Infinitely Losing My Edge
Yeah, I'm losing my edge.
I'm losing my edge.
The kids are coming up from behind.
I'm losing my edge.
I'm losing my edge to the kids from Montenegro and from Delhi.
But I was there.
I was there in 1971.
I was there at the first Big Star show in Memphis.
I'm losing my edge.
I'm losing my edge to the kids whose footsteps I hear when they get on the decks.
I'm losing my edge to the internet seekers who can tell me every member of every good group from 1966 to 1971.
I'm losing my edge.
To all the kids in Stockholm and Spokane.
I'm losing my edge to the art-school Bremen kids in little jackets and borrowed nostalgia for the unremembered nineties.
I'm losing my edge.
I'm losing my edge.
I can hear the footsteps every night on the decks.
But I was there.
I was there in 1967 at the first Rodriguez practice in a loft in Detroit.
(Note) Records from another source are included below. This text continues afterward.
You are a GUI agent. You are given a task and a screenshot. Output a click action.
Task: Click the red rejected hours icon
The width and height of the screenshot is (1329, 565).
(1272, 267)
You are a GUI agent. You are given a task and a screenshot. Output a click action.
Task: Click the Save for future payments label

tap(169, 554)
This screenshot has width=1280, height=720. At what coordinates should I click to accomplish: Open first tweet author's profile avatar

I was working on the theremin sounds with much patience.
I was there when David Bowie started up his first band.
I told him, "Don't do it that way. You'll never make a dime."
I was there.
I was the first guy playing Hoover to the rap kids.
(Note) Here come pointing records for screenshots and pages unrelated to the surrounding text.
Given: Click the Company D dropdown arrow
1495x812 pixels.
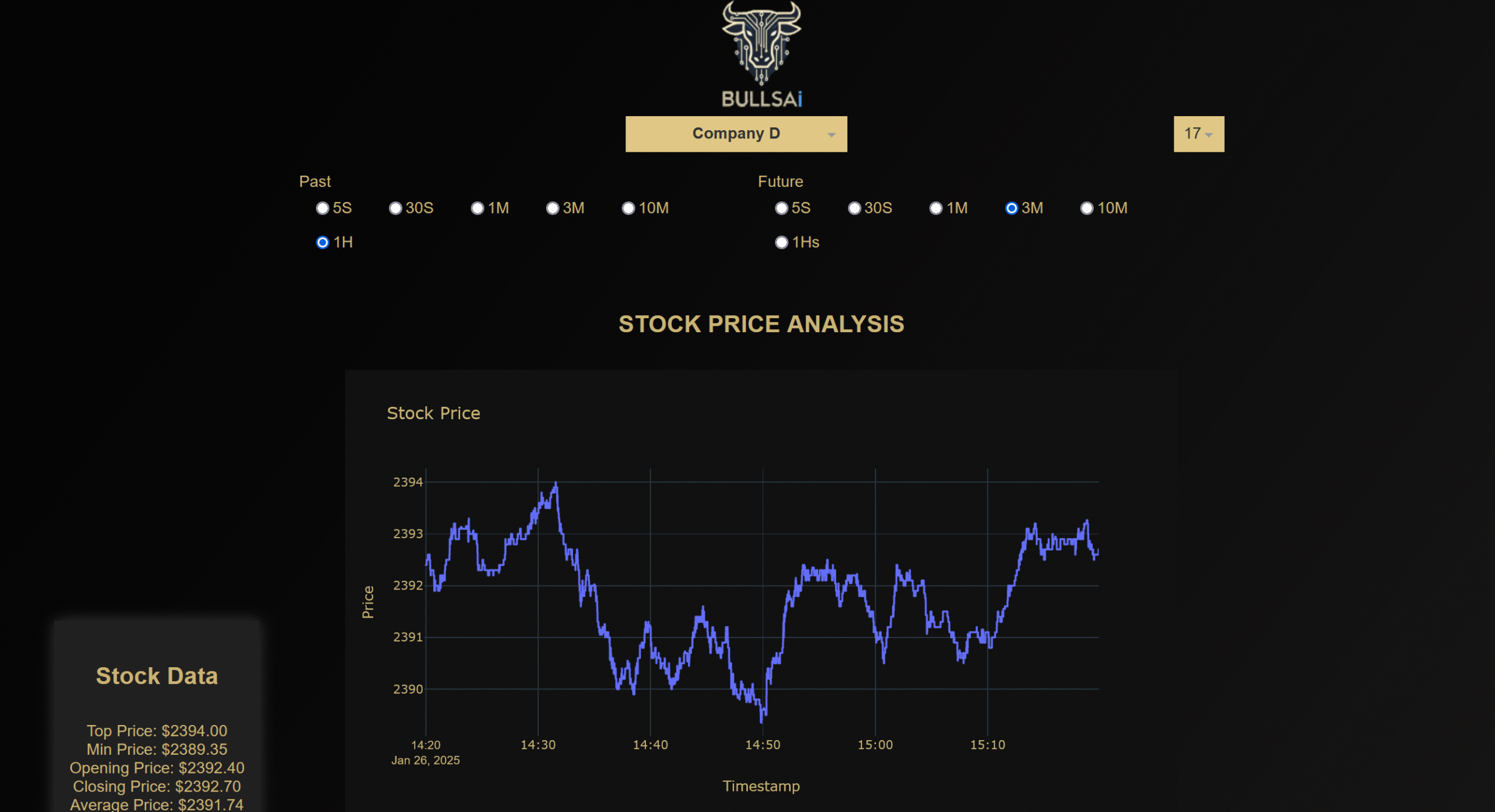Looking at the screenshot, I should [830, 135].
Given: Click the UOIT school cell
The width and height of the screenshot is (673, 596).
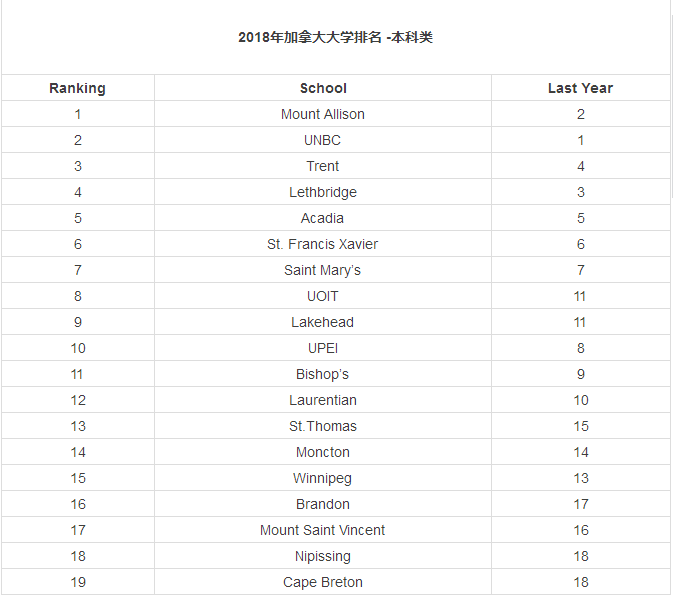Looking at the screenshot, I should click(323, 296).
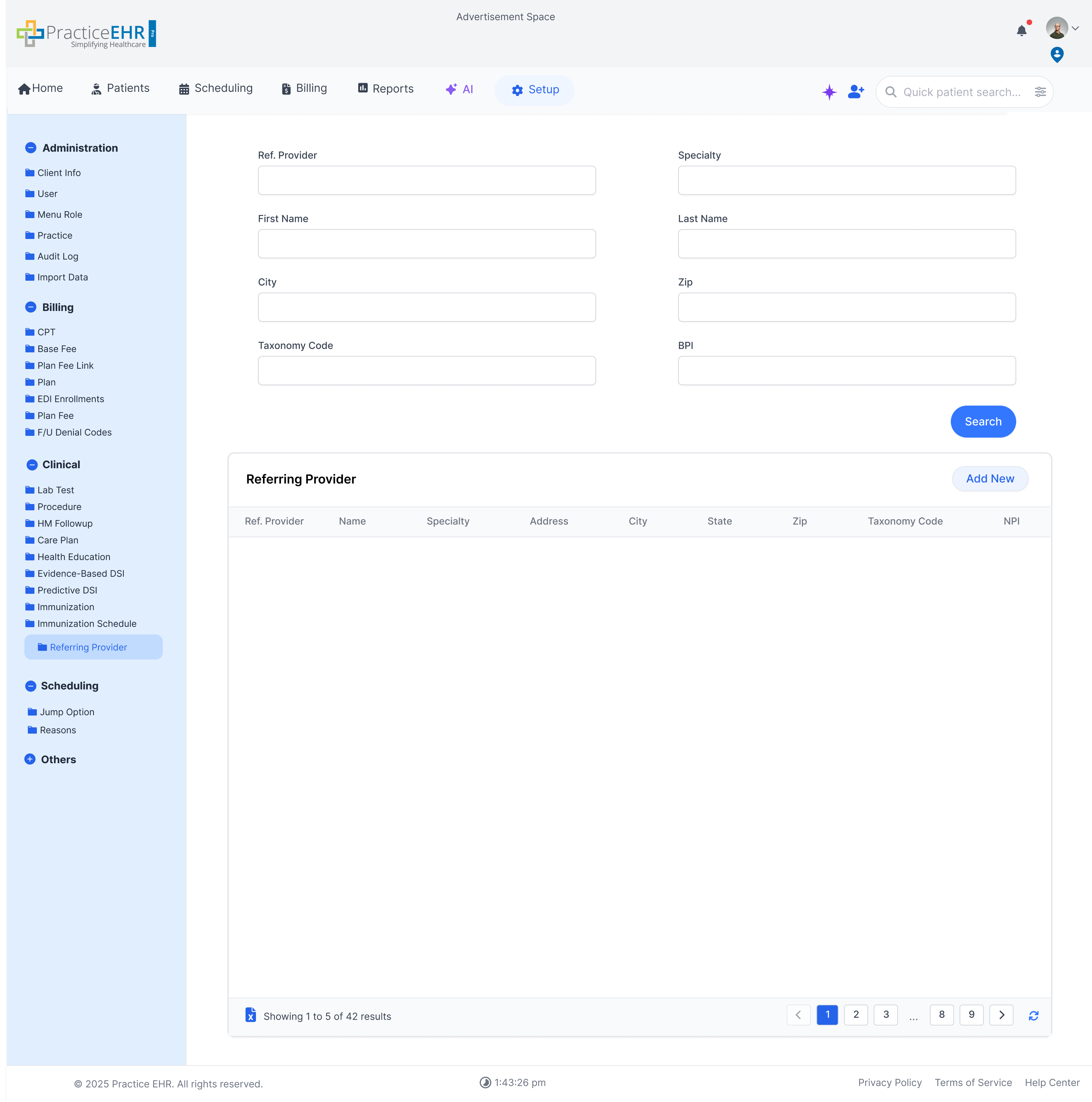Open the notifications bell

coord(1021,31)
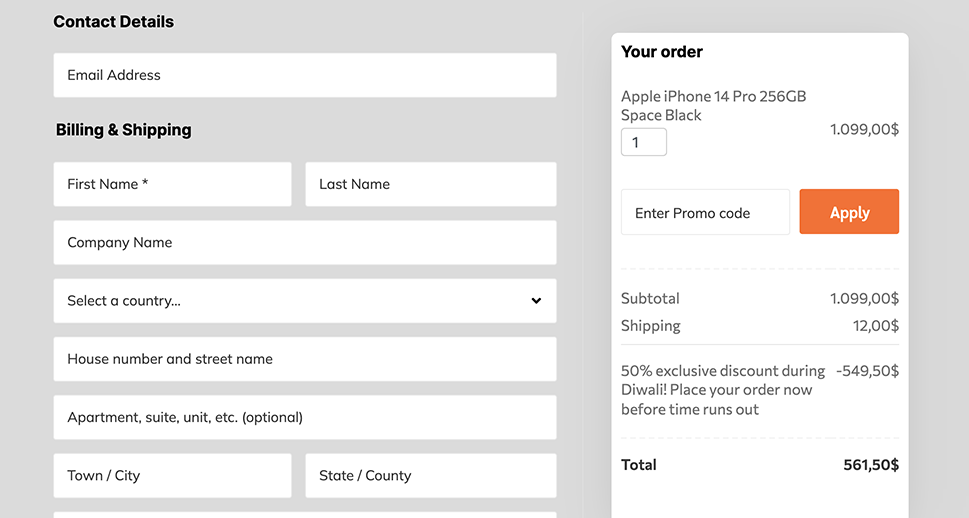Click the Shipping cost 12,00$
Screen dimensions: 969x518
pos(875,326)
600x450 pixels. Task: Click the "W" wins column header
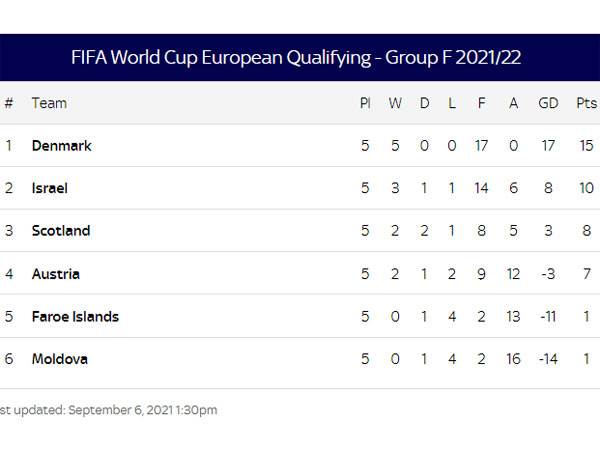pos(394,103)
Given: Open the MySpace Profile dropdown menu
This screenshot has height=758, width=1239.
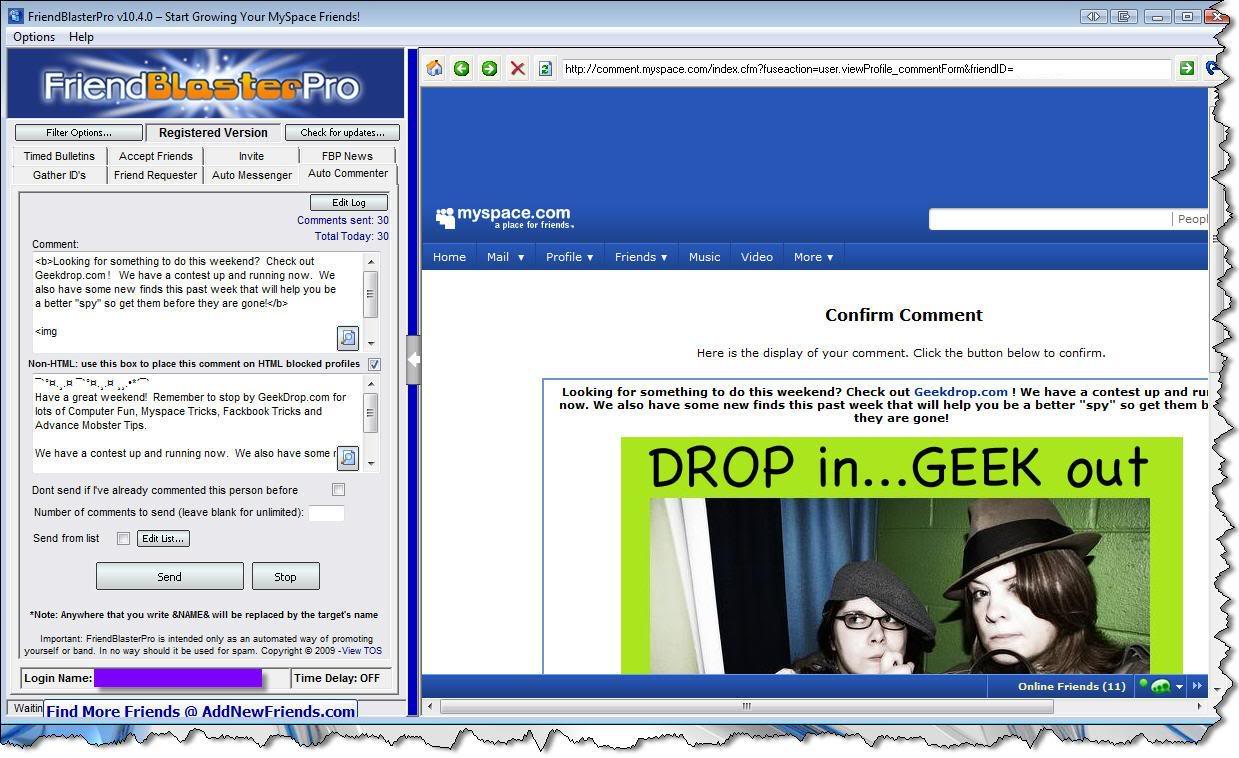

I played it at the Troubador.
Everybody thought I was crazy.
We all know.
I was there.
I was there.
I've never been wrong.
But I'm losing my edge to better-looking people with better ideas and more talent.
And they're actually really, really nice.
I'm losing my edge.
I heard you have a compilation of every good song ever done by anybody.
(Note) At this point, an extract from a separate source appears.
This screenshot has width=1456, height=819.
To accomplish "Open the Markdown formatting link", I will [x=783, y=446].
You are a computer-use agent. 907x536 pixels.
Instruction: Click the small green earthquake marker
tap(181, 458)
Every great song by Kas Product. All the underground hits.
All Barbara Tucker tracks. I heard you have a vinyl of every Groovy Waters record on German import.
I heard that you have a white label of every seminal punk hit - 1985, '86, '87.
I heard that you have a CD compilation of every good '60s cut and another box set from the '80s.
I hear you're buying a chamberlin and a mellotron and are throwing your macbook out the window because you want to make something real. You want to make a Barclay James Harvest record.
I hear that you and your band have sold your clarinet and bought an arpeggiator.
I hear that you and your band have sold your arpeggiator and bought a clarinet.
I hear everybody that you know is more relevant than everybody that I know.
But have you seen my records?
Echospace,
Teenage Jesus and the Jerks,
Johnny Osbourne,
Q and Not U,
Louis and Bebe Barron,
Cal Tjader,
a-ha,
Röyhkä ja Rättö ja Lehtisalo,
Wolf Eyes,
Soft Machine,
Lindisfarne,
The Motions,
Model 500,
Justin Hinds & The Dominoes,
Siouxsie and the Banshees,
Donny Hathaway,
The Mojo Men,
Nik Kershaw,
Gang of Four,
Lakeside,
ABBA,
The Mighty Diamonds,
Flash Fearless,
The J.B.'s,
The Grass Roots,
Aswad,
Visage,
Quantec,
B.T. Express,
John Coltrane,
Cybotron,
Average White Band,
The Red Krayola,
Lonnie Liston Smith,
Dave Gahan,
Bluetip,
Scratch Acid,
Leonard Cohen,
Second Layer,
The Peanut Butter Conspiracy,
The Techniques,
Aural Exciters,
Blancmange,
Jeff Mills,
Pete Rock & C.L. Smooth,
Unwound,
The Gories,
Index,
Essential Logic,
Nils Olav,
Trumans Water,
Captain Beefheart & His Magic Band,
Sex Pistols,
Pere Ubu,
Funkadelic,
Negative Approach,
Oppenheimer Analysis,
Ronan,
Organ,
Camron Feat. Memphis Bleek And Beenie Seigel,
Throbbing Gristle,
Sexual Harrassment,
Sparks, Sparks, Sparks, Sparks.
You don't know what you really want.
You don't know what you really want.
You don't know what you really want.
You don't know what you really want.
You don't know what you really want.
You don't know what you really want.
You don't know what you really want.
You don't know what you really want.
You don't know what you really want.
You don't know what you really want.
You don't know what you really want.
You don't know what you really want.
You don't know what you really want.
You don't know what you really want.
You don't know what you really want.